Worried About the Inverted Yield Curve?

 Worried About the Inverted Yield Curve?

 

The yield curve refers to the interest rates on bonds of varying maturity. Normally, we expect the yield on bonds with longer maturities to have a higher yield than those of shorter High Yields maturity bonds. Because it is less of a burden to tie up one’s money for three months or a year, rather than five years or ten years, investors must be given an incentive to place their funds in bonds of longer maturity. This incentive takes the form of a higher interest rate paid on bonds with longer duration. Similarly, we can justify the higher yields on longer maturity bonds based on risk: the foreseeable risk to the economy over the next three-months or year is much less than the risk over five or ten years. Thus the higher yield on long-dated bonds is required to compensate for the added risk of holding an investment that long.

On December 30, 2005, many newspapers heralded the fact that the yield curve on U.S. government bonds had become inverted.
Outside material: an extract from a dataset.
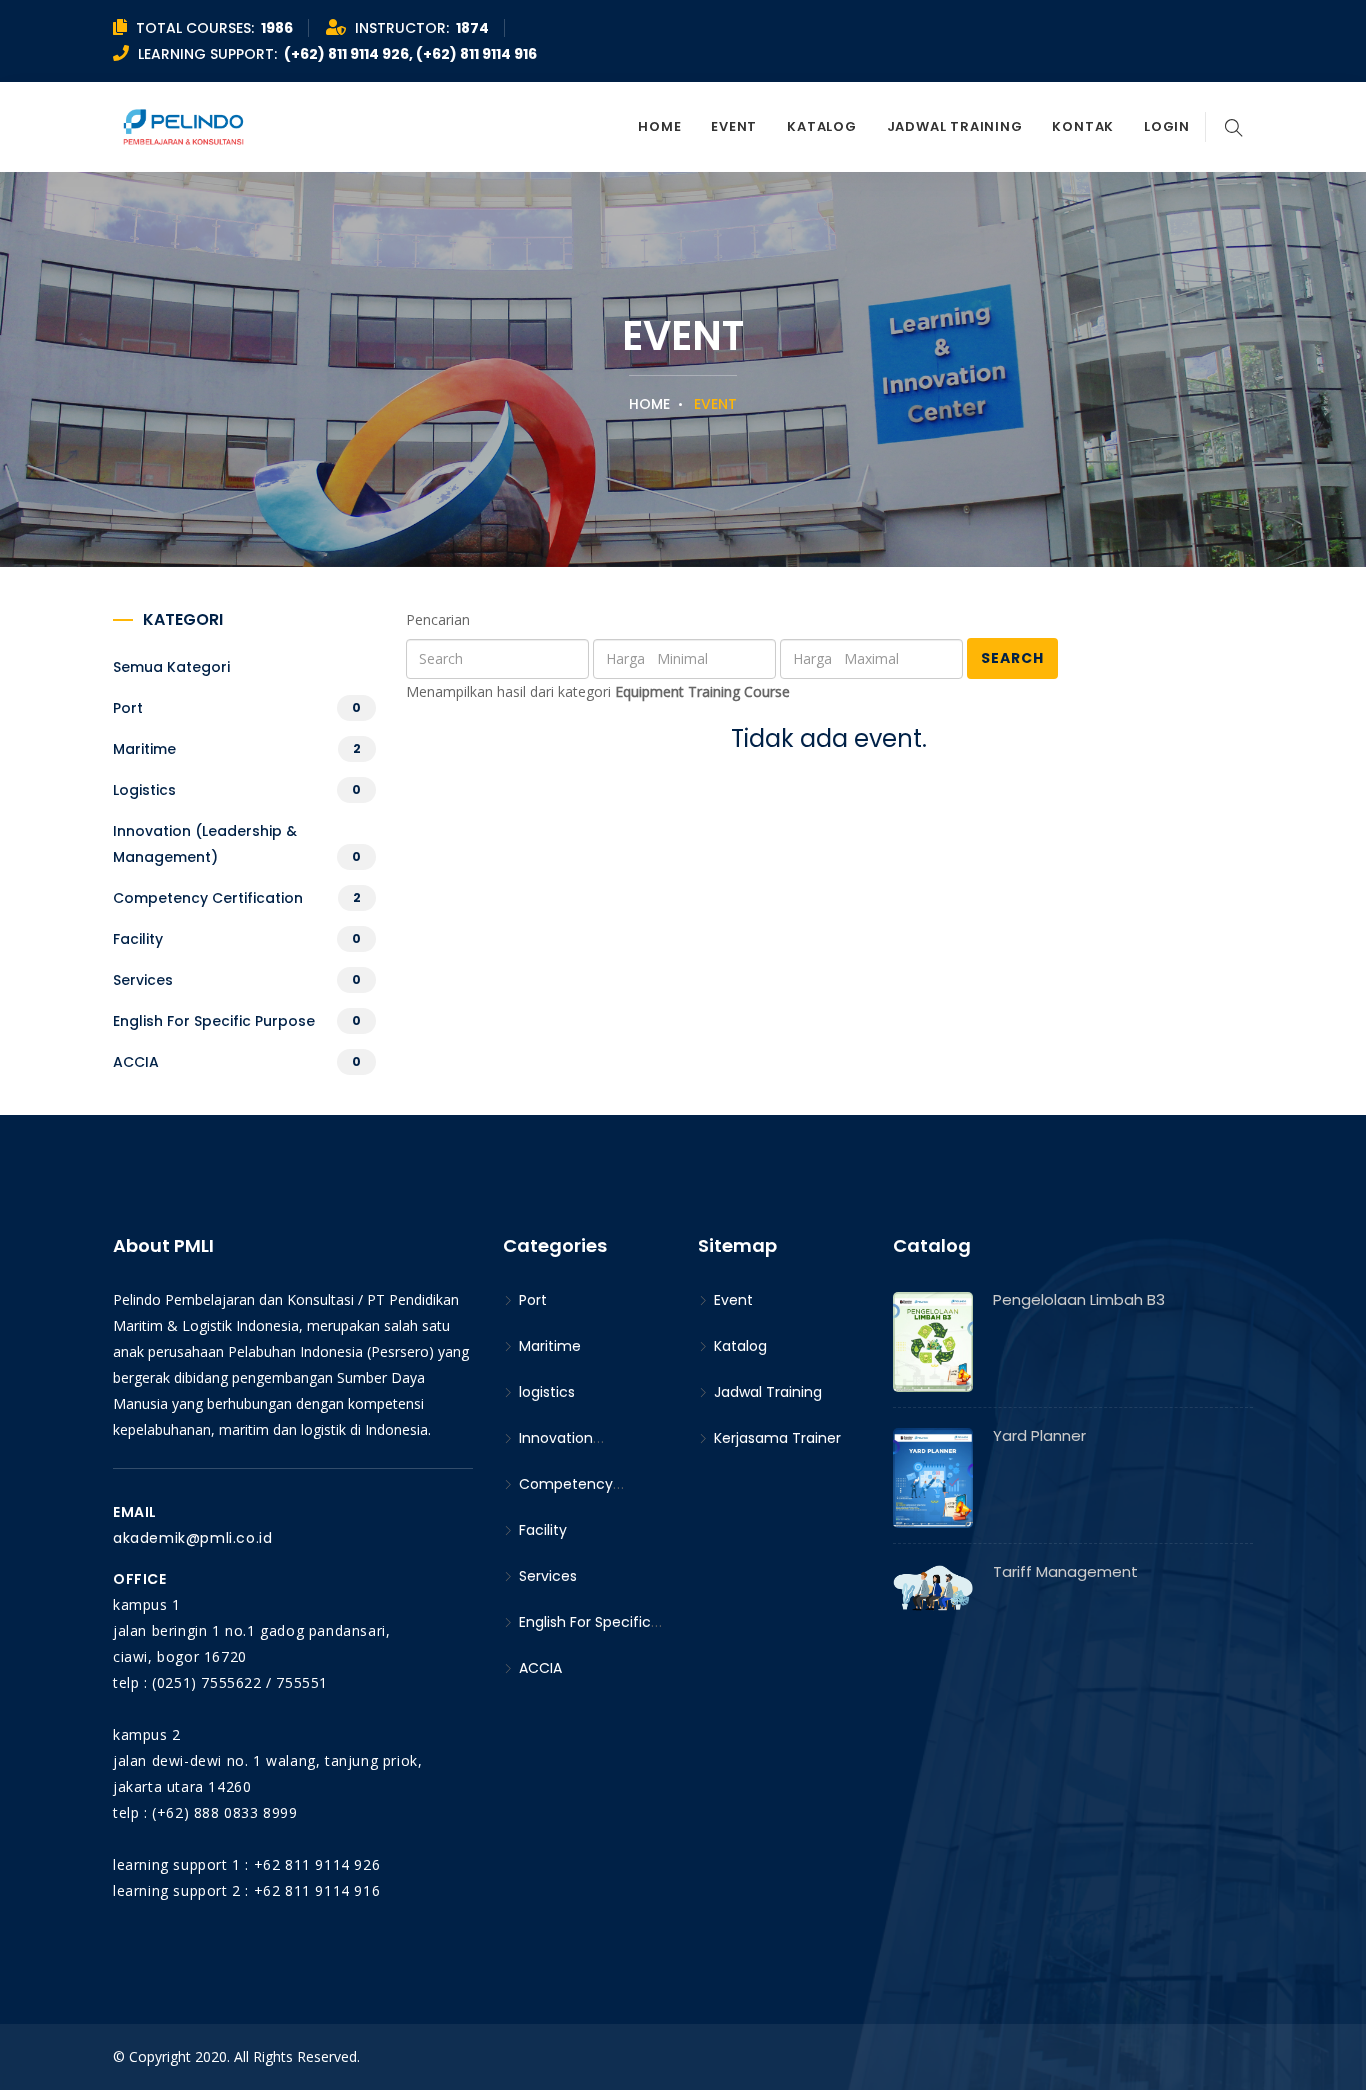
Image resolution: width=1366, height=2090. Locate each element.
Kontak (1083, 126)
In fact, the curve was not consistently inverted. The yield on two-year Treasury notes (just under 4.4%) barely exceeded the yield on ten-year Treasury notes (4.39%). Ordinarily, this type of yield structure will be a self-correcting problems. Investors will no longer choose ten-year bonds, when they can get the same interest rate or even a higher one on two-year bonds. With fewer people wanting to hold ten-year bonds, the interest rates will rise on these in order to clear the market and induce investors to hold ten-year bonds once again.

But when long-term interest rates rise, so too do rates on 15-year and 30-year residential mortgages. If the costs of obtaining a mortgage loan rise, then fewer people will want to buy houses. The result could be either a cooling of the previously hot real estate market, or a potential collapse of some regional price bubbles on real estate.

If inverted yield curves were merely a transitory phenomenon with little or no economic impact, except for people in the business of trading interest rate derivatives, swaps, and bonds; then no one would worry. However, inverted yield curves have often signaled a recession will follow, and the potential for a recession is a legitimate cause for worry.